Databases 21 min read

Redis LRU vs Classic LRU: Differences, LFU Comparison, and How to Choose

Redis implements an approximate LRU using random sampling and timestamps, while classic LRU relies on exact access order; the article explains both LRU and LFU fundamentals, their Java implementations, Redis-specific variants, trade‑offs, use‑case recommendations, and configuration tips for selecting the optimal eviction policy.

Programmer XiaoFu
Programmer XiaoFu
Programmer XiaoFu
Redis LRU vs Classic LRU: Differences, LFU Comparison, and How to Choose

LRU (Least Recently Used)

LRU evicts the entry that has not been accessed for the longest time. The algorithm assumes that items not used recently are unlikely to be needed soon.

Cache capacity 3. Insert A, B, C → [A,B,C]. Access A → order becomes [B,C,A]. Insert D (cache full) → evict B (least recently used) → [C,A,D].

Advantages

Simple logic, low implementation cost.

O(1) insert, delete, and lookup when implemented with a hash map plus a linked list.

Matches short‑term locality patterns where recently accessed data is likely to be accessed again.

Disadvantages

Bursty accesses can evict frequently used items (e.g., cache capacity 3, hot key A, burst D,E,F replaces A,B,C).

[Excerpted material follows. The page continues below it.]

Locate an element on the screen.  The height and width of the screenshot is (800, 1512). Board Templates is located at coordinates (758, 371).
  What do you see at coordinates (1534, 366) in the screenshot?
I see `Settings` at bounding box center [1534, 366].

Ignores access frequency; a key accessed many times long ago may be evicted if it was not accessed recently.

Implementation options

Option 1: LinkedHashMap

import java.util.LinkedHashMap;
import java.util.Map;

public class LRUCache<K, V> extends LinkedHashMap<K, V> {
    private final int maxCapacity;
    public LRUCache(int maxCapacity) {
        super(maxCapacity, 0.75f, true);
        this.maxCapacity = maxCapacity;
    }
    @Override
    protected boolean removeEldestEntry(Map.Entry<K, V> eldest) {
        return size() > maxCapacity;
    }
    public static void main(String[] args) {
        LRUCache<Integer, String> cache = new LRUCache<>(3);
        cache.put(1, "A");
        cache.put(2, "B");
        cache.put(3, "C");
        System.out.println(cache); // {1=A, 2=B, 3=C}
        cache.get(1); // access 1
        System.out.println(cache); // {2=B, 3=C, 1=A}
        cache.put(4, "D"); // evict 2
        System.out.println(cache); // {3=C, 1=A, 4=D}
    }
}

Option 2: Doubly linked list + hash map

public class LRUCache2<K, V> {
    static class Node<K, V> {
        K key; V value; Node<K, V> prev; Node<K, V> next;
        Node(K key, V value) { this.key = key; this.value = value; }
    }
    private final int maxCapacity;
    private final Map<K, Node<K, V>> map;
    private final Node<K, V> head;
    private final Node<K, V> tail;
    public LRUCache2(int maxCapacity) {
        this.maxCapacity = maxCapacity;
        this.map = new HashMap<>();
        this.head = new Node<>(null, null);
        this.tail = new Node<>(null, null);
        head.next = tail; tail.prev = head;
    }
    public V get(K key) {
        Node<K, V> node = map.get(key);
        if (node == null) return null;
        removeNode(node);
        addToHead(node);
        return node.value;
    }
    public void put(K key, V value) {
        Node<K, V> node = map.get(key);
        if (node == null) {
            Node<K, V> newNode = new Node<>(key, value);
            map.put(key, newNode);
            addToHead(newNode);
            if (map.size() > maxCapacity) {
                Node<K, V> tailNode = removeTail();
                map.remove(tailNode.key);
            }
        } else {
            node.value = value;
            removeNode(node);
            addToHead(node);
        }
    }
    private void addToHead(Node<K, V> node) {
        node.prev = head;
        node.next = head.next;
        head.next.prev = node;
        head.next = node;
    }
    private void removeNode(Node<K, V> node) {
        node.prev.next = node.next;
        node.next.prev = node.prev;
    }
    private Node<K, V> removeTail() {
        Node<K, V> tailNode = tail.prev;
        removeNode(tailNode);
        return tailNode;
    }
    public static void main(String[] args) {
        LRUCache2<Integer, String> cache = new LRUCache2<>(3);
        cache.put(1, "A");
        cache.put(2, "B");
        cache.put(3, "C");
        System.out.println(cache.get(1)); // A, moves to head
        cache.put(4, "D"); // evicts 2
        System.out.println(cache.get(2)); // null (evicted)
    }
}

LFU (Least Frequently Used)

LFU evicts the entry with the lowest access frequency, which better reflects long‑term popularity.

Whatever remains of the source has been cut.